1.首先在MATLAB命令窗【Commond Window】中输入:mex -setup
2.出现 Would you like mex to locate installed compilers [y]/n? 选择y
3.Select a compiler:
[1] Microsoft Visual C++ 2010 in E:\VS2010
[0] None 选择:1
4.Are these correct [y]/n? 选择y
好了现在就可以用了
load('spamData.mat');
model = svmtrain(ytrain,Xtrain,'-t 0');
[predict_label,accuracy] = svmpredict(ytest,Xtest,model);
上面加红色标注的-t x x可以取0,1,2,3,4。
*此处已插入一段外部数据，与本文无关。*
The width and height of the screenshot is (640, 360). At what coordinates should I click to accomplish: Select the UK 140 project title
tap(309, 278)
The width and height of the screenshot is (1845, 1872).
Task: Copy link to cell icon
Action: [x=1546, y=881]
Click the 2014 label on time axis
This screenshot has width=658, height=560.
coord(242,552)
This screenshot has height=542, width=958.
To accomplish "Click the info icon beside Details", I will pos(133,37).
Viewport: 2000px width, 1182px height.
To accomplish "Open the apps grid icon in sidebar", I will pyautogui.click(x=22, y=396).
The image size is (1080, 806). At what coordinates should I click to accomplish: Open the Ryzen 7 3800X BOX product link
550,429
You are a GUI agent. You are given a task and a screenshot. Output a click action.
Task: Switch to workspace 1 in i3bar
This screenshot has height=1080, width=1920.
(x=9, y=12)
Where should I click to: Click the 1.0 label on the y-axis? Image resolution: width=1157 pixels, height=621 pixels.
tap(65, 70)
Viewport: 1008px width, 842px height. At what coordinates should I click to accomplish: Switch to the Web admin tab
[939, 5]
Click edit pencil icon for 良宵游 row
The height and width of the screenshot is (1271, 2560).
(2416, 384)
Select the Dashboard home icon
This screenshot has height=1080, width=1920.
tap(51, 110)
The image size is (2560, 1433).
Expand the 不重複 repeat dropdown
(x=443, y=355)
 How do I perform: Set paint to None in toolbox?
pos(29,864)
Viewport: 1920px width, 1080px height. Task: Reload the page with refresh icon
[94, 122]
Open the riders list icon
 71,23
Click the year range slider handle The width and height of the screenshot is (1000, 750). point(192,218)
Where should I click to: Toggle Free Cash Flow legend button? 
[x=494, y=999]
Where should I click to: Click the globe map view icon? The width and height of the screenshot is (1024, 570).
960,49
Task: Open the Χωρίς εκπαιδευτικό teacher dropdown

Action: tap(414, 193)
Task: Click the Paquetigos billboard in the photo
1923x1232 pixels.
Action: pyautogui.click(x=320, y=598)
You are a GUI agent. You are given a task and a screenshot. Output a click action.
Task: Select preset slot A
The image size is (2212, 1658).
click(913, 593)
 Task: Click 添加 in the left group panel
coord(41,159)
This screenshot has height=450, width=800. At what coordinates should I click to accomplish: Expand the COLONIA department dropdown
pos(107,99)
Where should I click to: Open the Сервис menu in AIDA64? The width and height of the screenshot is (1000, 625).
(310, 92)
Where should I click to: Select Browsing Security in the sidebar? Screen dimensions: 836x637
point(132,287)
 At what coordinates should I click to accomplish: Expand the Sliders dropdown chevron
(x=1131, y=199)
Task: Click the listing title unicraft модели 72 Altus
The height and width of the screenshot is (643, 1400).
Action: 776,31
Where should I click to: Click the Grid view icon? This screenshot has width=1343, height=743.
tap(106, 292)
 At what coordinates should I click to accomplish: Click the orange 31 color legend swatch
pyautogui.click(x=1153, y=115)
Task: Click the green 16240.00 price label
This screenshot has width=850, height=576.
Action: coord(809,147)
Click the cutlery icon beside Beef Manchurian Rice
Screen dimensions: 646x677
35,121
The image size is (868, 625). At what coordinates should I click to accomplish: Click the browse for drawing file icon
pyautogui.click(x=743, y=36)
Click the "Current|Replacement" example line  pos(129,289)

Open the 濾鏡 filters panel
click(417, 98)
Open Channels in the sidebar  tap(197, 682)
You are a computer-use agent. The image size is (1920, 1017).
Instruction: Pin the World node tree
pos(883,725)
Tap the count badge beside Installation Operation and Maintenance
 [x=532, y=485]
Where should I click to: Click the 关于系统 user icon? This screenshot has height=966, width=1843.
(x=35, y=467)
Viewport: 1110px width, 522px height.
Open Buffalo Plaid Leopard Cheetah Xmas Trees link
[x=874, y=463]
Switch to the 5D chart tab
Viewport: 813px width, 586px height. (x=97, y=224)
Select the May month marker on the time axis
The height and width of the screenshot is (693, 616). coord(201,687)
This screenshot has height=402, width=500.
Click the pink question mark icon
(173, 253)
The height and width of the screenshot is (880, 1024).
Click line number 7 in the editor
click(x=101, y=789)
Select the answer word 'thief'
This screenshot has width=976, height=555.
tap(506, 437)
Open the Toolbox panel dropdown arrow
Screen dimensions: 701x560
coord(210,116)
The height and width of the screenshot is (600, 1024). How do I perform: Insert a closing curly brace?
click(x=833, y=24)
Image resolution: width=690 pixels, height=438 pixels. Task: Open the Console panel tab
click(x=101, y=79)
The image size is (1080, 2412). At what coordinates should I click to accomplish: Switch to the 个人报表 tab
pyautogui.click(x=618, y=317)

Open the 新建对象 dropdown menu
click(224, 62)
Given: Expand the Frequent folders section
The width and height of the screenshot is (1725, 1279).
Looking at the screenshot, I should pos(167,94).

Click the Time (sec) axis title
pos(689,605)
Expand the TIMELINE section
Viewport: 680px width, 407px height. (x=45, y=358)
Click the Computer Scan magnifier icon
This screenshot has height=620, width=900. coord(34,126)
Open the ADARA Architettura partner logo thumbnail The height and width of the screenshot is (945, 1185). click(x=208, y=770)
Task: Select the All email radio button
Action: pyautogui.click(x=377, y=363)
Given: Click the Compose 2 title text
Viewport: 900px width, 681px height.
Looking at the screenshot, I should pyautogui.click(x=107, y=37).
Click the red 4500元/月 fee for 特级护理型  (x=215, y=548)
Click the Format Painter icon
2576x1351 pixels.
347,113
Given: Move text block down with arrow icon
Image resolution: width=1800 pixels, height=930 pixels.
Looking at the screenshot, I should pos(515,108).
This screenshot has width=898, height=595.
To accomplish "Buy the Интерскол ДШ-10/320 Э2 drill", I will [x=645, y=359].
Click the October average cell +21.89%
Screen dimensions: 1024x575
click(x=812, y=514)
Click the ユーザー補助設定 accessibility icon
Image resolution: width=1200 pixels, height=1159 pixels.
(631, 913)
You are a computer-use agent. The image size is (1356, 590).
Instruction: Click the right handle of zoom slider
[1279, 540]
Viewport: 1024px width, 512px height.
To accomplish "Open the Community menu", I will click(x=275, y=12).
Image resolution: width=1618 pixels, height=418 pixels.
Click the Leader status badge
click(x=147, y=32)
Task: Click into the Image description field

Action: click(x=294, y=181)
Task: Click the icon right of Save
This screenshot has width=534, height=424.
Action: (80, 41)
系统默认为2,如果不加-t x
0)线性核函数
1)多项式核函数
2)RBF核函数
3)sigmoid核函数
4)自定义核函数
从上表可以看出,线性核函数效果最好,能够达到91.1458%。
数据要这样处理下:
ytrain(ytrain==0) = -1;
ytest(ytest==0) = -1;
2.MATLAB自带的svm工具箱分类垃圾邮件
Matlab自带了svm工具箱,现在我就介绍如何利用这个工具箱来做垃圾邮件分类。下面我先给出程序,再来解释。
load spamData
svmStruct = svmtrain(Xtrain,ytrain,'showplot',true);
classes=svmclassify(svmStruct,Xtest,'showplot',true);
nCorrect=sum(classes==ytest);
accuracy = nCorrect/length(classes);
accuracy = 100*accuracy;
accuracy = double(accuracy);
fprintf('accuracy=%s%%\n',accuracy);
运行会出现这个结果就忽略它,对结果没有什么影响。
在程序中点击右键打开svmtrain.m这个文件。在文件的dflts ={'linear',.......},我得是287行。可以改变核函数,可以选择okfuns = {'linear','quadratic', 'radial','rbf','polynomial','mlp'}; 上面dflts ={'linear',.......}可以改变。
linear是线性核。
quadratic是二次核函数。
radial是什么核?
rbf 是径向基核,通常叫做高斯核,但是Ng说跟高斯没有什么关系。
polynomial是多项式核。
mlp多层感知器核函数。
下面来看使用各个核在垃圾邮件分类中的识别率
可以看到二次核函数效果最好,能达到85.55%。
整理的数据集见资源,三种不同的预处理方式
给出Excise8.1的作业结果
logistic回归
SVM
二、Logistic分类
可以参考这篇文献:http://www.docin.com/p-160363677.html
前面的博文讲过softmax分类,可以改为Logistic回归。http://blog.csdn.net/hlx371240/article/details/40015395
这篇博文是在《最优化计算方法》这门课写的,当时用LBFGS和SD法优化参数,现在我用工具箱直接进行分类。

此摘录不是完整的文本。